* Start Document *
Biden Makes the Republican Jewish Coalition and Jexit Obsolete

Or, Beware of False Political Messiahs in 2023

 

When organizations lose one of their main reasons to exist, they face the reality that they are no longer needed.

That’s the case with the Republican Jewish Coalition (RJC) and Jexit, which describe their missions as trying to convince American Jews, who have overwhelmingly been Democrats since WWI, to become Republicans.

Their messages tell American Jews that the Republican Party is better suited and dedicated to demonstrating their values, while also being a staunch supporter of Israel.  Both claims are baseless, especially after the historic public support and military aid provided by President Joe Biden to Israel following the Hamas attack on Israel that started on Oct. 7, 2023.

Jews Have Been Predominantly Democrats for Almost 80 Years

First, the Republicans have never been the party supported by most American Jews. Surveys on World War I show that American Jews were overwhelmingly Democratic.  This goes back to the first significant emigrations of the 20th century when new emigres were more fully integrated into urban centers with Democratic political structures, as opposed to Republic policies that wanted restricted immigration.

Republicans Would Not Be Better For Israel

The central and unfounded theme of the RJC and Jexit is that Republicans would be better for Israel than the Democrats.
* End Document *
* Start Entries shown *
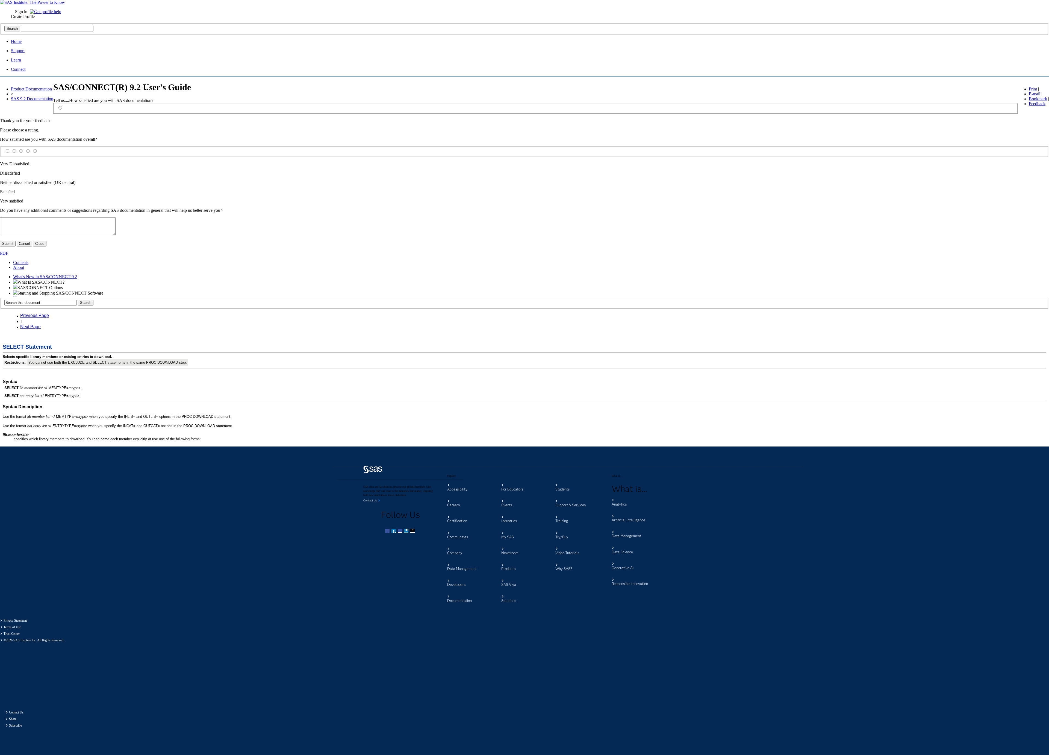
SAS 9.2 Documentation (32, 98)
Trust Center (12, 634)
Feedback (1037, 103)
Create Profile (23, 16)
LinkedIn (400, 531)
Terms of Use (12, 627)
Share (12, 719)
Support (18, 50)
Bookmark (1038, 98)
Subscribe (15, 725)
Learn (16, 60)
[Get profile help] (46, 11)
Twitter (394, 531)
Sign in (21, 11)
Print (1033, 89)
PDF (4, 253)
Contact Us (16, 712)
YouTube (406, 531)
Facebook (388, 531)
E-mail (1034, 94)
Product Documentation (31, 89)
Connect (18, 69)
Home (16, 41)
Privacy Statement (15, 620)
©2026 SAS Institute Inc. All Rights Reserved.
* End Entries shown *
• **Task brief**
Output word for word the passage of the essay on the Republican Jewish Coalition and Jexit, starting at "Jews Have Been" and ending at "wanted restricted immigration.".

• **Correct answer**
Jews Have Been Predominantly Democrats for Almost 80 Years

First, the Republicans have never been the party supported by most American Jews. Surveys on World War I show that American Jews were overwhelmingly Democratic.  This goes back to the first significant emigrations of the 20th century when new emigres were more fully integrated into urban centers with Democratic political structures, as opposed to Republic policies that wanted restricted immigration.